In evaluating the program, we selected and reviewed the records of 165 callers who started working with a coach in October, November, or December 2014 or in January 2015 to determine the focus and outcomes of the coaching sessions through up to 6 months of coaching. Most callers (N=146, 89%) defined one or several goals related to encouraging initiation of mental health treatment for their veteran loved one, overcoming logistical barriers to the veteran’s treatment described by the caller, and/or wanting the veteran to improve his or her functioning. At the initial call to CIC, only 31% (N=51) of veterans were reported to be participating in mental health care of any kind. During the 6-month evaluation, we found that callers participated in a mean±SD of 3.49±2.77 coaching calls lasting 33.2±8.8 minutes. By the end of the 6-month review, 48% (N=79) of veterans were reported to have attended a mental health care visit, representing a statistically significant increase over the baseline rate (McNemar’s test, χ2=28.0, p<0.001).
CIC Challenges
Calls to CIC have been more complex than originally anticipated and have included helping veterans access additional mental health treatment services, addressing intimate partner violence, and addressing general concerns about the independent functioning of a veteran with or without a mental health condition. Thus, although the primary mission of CIC is to support veterans’ initiation of mental health treatment, the coaching must be flexible and tailored to each caller. We have coordinated with other VA telephone-based services, most notably the Veterans Crisis Line for immediate crises and the VA’s Caregiver Support Line for caregiving services, to address needs that are not best met by CIC.

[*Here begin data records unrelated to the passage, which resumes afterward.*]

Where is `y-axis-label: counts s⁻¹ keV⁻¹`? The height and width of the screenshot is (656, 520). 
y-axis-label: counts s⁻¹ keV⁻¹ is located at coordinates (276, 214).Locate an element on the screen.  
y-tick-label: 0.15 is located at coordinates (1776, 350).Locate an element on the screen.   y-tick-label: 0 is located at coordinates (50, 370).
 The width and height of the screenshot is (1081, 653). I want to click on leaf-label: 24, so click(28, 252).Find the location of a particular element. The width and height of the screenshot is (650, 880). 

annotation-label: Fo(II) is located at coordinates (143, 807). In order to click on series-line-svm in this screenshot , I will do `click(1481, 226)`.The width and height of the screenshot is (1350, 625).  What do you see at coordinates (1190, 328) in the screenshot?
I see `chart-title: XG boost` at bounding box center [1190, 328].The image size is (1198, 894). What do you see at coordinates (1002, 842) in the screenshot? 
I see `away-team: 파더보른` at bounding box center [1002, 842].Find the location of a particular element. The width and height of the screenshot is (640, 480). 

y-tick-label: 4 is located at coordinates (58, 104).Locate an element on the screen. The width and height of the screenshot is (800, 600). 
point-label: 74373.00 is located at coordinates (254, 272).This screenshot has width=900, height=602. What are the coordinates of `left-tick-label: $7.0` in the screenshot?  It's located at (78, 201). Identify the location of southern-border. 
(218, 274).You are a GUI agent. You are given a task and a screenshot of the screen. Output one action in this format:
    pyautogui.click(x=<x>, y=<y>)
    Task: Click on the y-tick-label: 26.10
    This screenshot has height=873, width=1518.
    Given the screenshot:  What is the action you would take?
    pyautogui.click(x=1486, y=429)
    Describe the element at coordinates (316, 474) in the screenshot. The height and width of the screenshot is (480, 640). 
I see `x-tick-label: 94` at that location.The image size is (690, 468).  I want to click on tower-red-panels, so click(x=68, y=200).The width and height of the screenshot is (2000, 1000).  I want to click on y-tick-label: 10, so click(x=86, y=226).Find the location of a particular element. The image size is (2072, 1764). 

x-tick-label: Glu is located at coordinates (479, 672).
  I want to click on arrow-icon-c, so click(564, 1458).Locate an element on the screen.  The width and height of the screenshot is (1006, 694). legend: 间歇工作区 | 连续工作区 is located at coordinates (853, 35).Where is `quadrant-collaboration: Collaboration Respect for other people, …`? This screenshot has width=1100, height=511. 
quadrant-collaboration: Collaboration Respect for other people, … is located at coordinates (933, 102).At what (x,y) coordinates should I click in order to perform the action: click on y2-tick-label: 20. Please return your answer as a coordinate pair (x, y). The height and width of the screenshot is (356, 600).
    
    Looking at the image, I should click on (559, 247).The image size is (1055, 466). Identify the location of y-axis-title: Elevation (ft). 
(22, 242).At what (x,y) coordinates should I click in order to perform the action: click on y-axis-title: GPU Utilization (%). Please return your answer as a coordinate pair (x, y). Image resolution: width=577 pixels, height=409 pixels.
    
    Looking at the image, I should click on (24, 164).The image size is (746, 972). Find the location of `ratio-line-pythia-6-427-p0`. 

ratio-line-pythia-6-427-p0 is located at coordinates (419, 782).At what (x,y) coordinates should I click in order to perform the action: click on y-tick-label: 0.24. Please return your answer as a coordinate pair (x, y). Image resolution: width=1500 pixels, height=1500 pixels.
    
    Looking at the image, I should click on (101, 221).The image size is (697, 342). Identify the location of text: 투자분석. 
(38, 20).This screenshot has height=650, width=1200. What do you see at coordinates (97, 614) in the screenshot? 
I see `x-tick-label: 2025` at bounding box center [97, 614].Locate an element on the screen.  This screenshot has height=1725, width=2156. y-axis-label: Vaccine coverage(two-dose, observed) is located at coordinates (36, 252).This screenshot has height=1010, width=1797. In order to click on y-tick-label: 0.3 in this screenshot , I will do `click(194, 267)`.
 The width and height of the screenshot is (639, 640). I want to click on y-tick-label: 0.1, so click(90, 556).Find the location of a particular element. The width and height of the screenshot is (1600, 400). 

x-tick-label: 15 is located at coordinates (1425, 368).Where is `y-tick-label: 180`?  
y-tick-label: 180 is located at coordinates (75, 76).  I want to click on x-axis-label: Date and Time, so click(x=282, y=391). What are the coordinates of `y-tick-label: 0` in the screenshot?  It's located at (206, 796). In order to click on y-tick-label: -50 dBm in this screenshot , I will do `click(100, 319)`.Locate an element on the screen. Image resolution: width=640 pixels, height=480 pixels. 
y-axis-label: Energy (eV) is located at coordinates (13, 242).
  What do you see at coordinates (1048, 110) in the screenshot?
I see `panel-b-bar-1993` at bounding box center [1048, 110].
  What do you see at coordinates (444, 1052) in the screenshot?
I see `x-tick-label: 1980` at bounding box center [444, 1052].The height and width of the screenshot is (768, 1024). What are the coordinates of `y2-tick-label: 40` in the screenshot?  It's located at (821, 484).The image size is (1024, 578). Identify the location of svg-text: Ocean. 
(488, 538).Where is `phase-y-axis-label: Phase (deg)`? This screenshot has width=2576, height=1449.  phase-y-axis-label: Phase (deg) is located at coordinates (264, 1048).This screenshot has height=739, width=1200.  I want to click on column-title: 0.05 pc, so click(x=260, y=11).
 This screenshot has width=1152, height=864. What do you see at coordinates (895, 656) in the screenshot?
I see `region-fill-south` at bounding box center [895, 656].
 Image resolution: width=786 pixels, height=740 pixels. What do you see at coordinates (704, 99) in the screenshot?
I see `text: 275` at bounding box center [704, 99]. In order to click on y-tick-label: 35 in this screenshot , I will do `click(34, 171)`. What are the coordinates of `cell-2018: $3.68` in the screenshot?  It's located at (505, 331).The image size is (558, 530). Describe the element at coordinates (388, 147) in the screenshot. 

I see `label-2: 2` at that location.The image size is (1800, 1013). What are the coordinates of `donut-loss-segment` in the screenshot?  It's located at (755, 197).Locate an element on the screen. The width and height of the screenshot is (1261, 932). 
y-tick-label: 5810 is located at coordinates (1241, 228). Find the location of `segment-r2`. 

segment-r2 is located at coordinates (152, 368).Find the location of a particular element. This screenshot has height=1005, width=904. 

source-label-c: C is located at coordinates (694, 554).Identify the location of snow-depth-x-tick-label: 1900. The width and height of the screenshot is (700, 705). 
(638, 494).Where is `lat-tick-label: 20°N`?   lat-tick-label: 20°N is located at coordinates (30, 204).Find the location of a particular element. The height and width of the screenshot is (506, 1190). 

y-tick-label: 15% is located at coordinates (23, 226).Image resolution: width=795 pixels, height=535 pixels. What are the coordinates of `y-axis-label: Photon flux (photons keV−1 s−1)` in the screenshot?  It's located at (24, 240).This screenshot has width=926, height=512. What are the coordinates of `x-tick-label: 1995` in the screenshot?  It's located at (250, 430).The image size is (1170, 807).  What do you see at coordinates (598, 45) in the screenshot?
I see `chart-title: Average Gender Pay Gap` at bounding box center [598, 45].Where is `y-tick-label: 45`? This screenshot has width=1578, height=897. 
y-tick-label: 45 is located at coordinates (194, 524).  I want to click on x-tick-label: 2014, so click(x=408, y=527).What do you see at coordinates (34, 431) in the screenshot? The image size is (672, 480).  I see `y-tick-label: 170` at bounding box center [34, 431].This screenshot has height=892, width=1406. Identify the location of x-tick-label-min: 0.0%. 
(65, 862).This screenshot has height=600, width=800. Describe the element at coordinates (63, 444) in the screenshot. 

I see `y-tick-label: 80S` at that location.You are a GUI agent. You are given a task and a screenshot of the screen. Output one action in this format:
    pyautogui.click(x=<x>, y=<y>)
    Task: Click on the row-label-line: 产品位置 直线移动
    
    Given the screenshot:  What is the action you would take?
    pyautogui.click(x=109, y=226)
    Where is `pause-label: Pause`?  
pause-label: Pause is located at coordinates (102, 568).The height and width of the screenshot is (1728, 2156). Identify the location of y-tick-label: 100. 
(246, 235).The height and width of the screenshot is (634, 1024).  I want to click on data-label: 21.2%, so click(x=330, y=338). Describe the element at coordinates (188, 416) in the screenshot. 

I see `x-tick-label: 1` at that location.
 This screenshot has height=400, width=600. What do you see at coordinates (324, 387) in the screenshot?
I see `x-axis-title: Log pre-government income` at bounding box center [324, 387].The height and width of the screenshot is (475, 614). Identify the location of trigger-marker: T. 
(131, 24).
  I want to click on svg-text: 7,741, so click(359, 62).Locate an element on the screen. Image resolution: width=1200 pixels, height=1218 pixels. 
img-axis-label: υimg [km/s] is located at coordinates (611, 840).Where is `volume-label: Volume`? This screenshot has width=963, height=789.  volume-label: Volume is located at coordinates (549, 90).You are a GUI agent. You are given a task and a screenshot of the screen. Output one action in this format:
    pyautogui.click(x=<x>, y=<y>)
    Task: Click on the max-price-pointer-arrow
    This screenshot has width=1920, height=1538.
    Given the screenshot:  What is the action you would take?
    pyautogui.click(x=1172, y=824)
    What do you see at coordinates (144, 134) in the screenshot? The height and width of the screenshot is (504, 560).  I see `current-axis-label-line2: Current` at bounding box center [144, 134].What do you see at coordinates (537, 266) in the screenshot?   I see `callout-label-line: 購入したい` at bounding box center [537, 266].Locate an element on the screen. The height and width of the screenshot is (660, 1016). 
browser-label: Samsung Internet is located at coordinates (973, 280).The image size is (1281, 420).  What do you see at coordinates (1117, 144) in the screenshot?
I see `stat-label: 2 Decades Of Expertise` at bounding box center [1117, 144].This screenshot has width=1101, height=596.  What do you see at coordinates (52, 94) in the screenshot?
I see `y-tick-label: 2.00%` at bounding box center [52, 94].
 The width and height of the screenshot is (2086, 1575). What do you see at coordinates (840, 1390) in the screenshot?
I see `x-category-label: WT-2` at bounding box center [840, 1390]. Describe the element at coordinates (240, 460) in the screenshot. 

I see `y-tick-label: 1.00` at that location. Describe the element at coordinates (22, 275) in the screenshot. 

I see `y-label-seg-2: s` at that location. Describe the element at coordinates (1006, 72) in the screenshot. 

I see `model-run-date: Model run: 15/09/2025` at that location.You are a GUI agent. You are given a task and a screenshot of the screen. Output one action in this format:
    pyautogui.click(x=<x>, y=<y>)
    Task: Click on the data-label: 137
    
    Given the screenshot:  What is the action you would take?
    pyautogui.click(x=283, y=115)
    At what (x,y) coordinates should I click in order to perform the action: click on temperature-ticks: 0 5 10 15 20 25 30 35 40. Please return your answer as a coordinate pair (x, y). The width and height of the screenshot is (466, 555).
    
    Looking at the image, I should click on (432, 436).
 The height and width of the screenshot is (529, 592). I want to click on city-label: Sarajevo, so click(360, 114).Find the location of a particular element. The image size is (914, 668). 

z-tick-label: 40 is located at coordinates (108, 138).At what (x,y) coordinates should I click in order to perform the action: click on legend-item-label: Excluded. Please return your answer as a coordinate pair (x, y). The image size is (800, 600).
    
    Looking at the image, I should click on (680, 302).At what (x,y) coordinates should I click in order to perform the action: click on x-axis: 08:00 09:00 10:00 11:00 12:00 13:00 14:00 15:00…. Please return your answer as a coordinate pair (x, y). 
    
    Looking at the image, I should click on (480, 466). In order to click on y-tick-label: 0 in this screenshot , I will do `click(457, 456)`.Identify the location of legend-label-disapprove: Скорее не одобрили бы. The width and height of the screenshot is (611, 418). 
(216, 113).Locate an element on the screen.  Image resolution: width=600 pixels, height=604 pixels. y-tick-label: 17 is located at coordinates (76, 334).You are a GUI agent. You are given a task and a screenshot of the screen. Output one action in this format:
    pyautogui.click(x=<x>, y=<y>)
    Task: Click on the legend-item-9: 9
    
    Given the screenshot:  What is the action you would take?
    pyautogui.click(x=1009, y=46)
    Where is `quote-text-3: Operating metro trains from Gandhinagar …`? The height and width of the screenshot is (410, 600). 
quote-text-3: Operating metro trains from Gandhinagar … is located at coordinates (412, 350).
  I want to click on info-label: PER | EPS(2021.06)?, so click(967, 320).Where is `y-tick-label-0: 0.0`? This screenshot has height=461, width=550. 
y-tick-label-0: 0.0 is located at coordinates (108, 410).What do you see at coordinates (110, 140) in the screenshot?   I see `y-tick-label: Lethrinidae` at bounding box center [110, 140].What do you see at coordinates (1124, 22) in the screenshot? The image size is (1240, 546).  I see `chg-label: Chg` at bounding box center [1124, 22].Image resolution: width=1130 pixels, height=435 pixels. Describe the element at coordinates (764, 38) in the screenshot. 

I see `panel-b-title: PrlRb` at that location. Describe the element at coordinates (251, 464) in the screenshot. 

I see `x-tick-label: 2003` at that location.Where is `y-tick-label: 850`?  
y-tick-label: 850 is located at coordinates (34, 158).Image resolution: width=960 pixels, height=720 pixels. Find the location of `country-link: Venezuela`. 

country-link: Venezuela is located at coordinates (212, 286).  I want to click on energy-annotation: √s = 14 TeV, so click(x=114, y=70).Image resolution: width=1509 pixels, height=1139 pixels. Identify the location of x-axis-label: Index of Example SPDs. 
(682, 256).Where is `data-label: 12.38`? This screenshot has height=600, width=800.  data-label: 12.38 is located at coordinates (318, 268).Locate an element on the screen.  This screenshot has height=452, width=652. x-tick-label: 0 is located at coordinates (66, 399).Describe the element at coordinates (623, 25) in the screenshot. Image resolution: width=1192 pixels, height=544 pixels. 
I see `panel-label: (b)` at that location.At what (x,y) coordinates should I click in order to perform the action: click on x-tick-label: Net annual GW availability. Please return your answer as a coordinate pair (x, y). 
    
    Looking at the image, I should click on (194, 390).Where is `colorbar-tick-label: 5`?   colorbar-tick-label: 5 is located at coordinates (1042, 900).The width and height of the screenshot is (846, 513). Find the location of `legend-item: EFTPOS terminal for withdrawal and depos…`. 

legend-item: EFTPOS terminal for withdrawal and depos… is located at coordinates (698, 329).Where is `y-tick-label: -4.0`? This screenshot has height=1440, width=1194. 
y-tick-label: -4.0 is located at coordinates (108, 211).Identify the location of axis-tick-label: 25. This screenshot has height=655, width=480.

We made several program decisions early in the development of the service to ensure veterans’ privacy and autonomy about treatment-seeking. We direct our efforts toward encouraging the caller to be more supportive of the veteran when voicing concerns, which may benefit the relationship, but entering mental health treatment remains the veteran’s choice. Importantly, the CIC program does not access veterans’ records; if there is evidence of high risk (e.g., suicidality), we engage the Veterans Crisis Line to mitigate the risks and to access veteran records if needed.